Light Oil netbacks were $35.24/boe in 2014 and compared to $32.22/boe in 2013. Netbacks improved year over year due to higher underlying commodity prices early in the year and higher liquids volumes as the Duvernay became a more material component of corporate production.
The Company deployed $200 million of capital (including $9 million of capitalized G&A) in Light Oil during 2014. The program was predominately focused on Duvernay development in the Kaybob region and a Montney appraisal program at Placid. The Company made progress towards its main objectives of retaining its Duvernay acreage into the intermediate term and transitioning land to resource value.
Duvernay Overview
During 2014, the Company successfully drilled five Duvernay Wells (four horizontal, one vertical) and completed six horizontal Duvernay wells in the Greater Kaybob area. Four of the completed wells were brought on-stream during the year with the remaining two wells expected to come on-stream in 2015.
In the third quarter, Athabasca commenced its winter 2014/15 program with three rigs drilling as of December 31, 2014. The winter 2014/15 program consists of ten wells (seven horizontal, three verticals) and drilling operations are expected to be completed by the end of Q1 2015. Two horizontal wells have been completed from this program. The remaining completions have been deferred until the second half of the year and timing will depend on service costs and the commodity price outlook.

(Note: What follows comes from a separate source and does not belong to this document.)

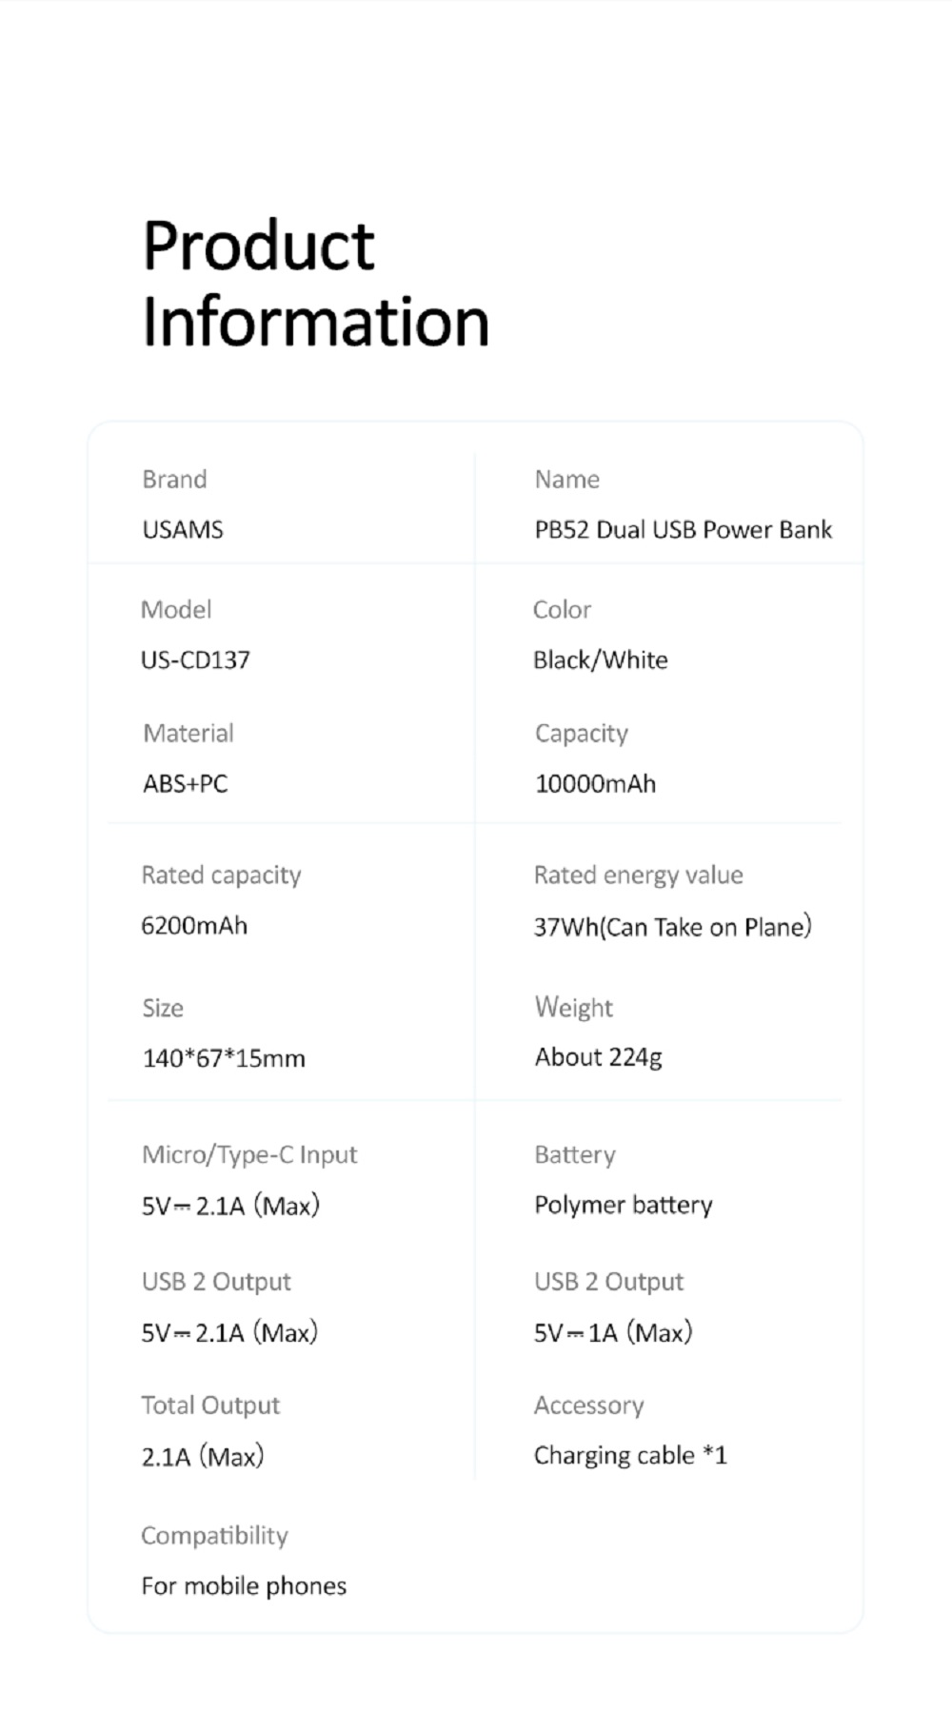The width and height of the screenshot is (952, 1730).
Task: Select the Rated energy value label
Action: (x=638, y=875)
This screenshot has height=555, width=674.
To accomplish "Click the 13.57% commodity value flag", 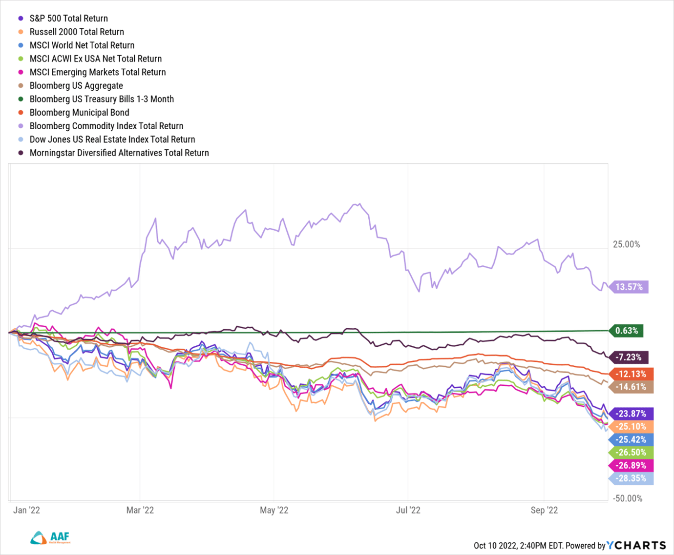I will coord(629,287).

Approximately 95% of Athabasca's core 200,000 acre land position at Kaybob is now held into intermediate term, allowing considerable flexibility in the pace of development going forward. Delineation drilling over the past three drilling seasons sets the framework for operations to transition to development in the condensate rich gas window with ongoing appraisal work in the volatile oil window.
Duvernay Condensate Rich Gas Window
At Kaybob West, 8-34-62-20W5 was drilled in the liquids rich gas window offsetting strong results from industry and Athabasca. The 8-34 well was completed in Q4 2014 and brought on-stream in February, 2015. It has produced at an average restricted rate of over 635 boe/d (53% liquids, 53⁰API) during its first 26 days of production. This well offsets Athabasca's 2-34-62-20W5 which has been on production since December 2012 with cumulative production in excess of 400 mboe (48% liquids, 52⁰API) and is currently flowing at approximately 275 boe/d.
Athabasca continues to gain confidence in the Kaybob West area with extended production data and offsetting industry activity. A number of large operators have commenced multi-well pad development adjacent to Athabasca's acreage. In January, Athabasca commenced drilling of a two well pad in Section 36-63-20W5. Both wells were rig released in approximately 35 days at a cost of approximately $5.9 million each. Athabasca believes that there is significant potential to reduce costs further through pad drilling and expects development costs to reach $10 - 12 million per well (drilling and completion capital). Completions operations on 8-36-63-20W5 and 1-36-63-20W5 have been deferred to the second half of 2015.
At Saxon, three wells were drilled in the liquids rich gas window. 15-15-62-23W5 (50% working interest) was successfully completed in January and is undergoing a planned soak period with an expected on-stream date after break-up this year. 12-28-62-23W5 was rig released in late January with completions scheduled for the second half of 2015. Athabasca also drilled a vertical land retention well at 1-28-61-23W5.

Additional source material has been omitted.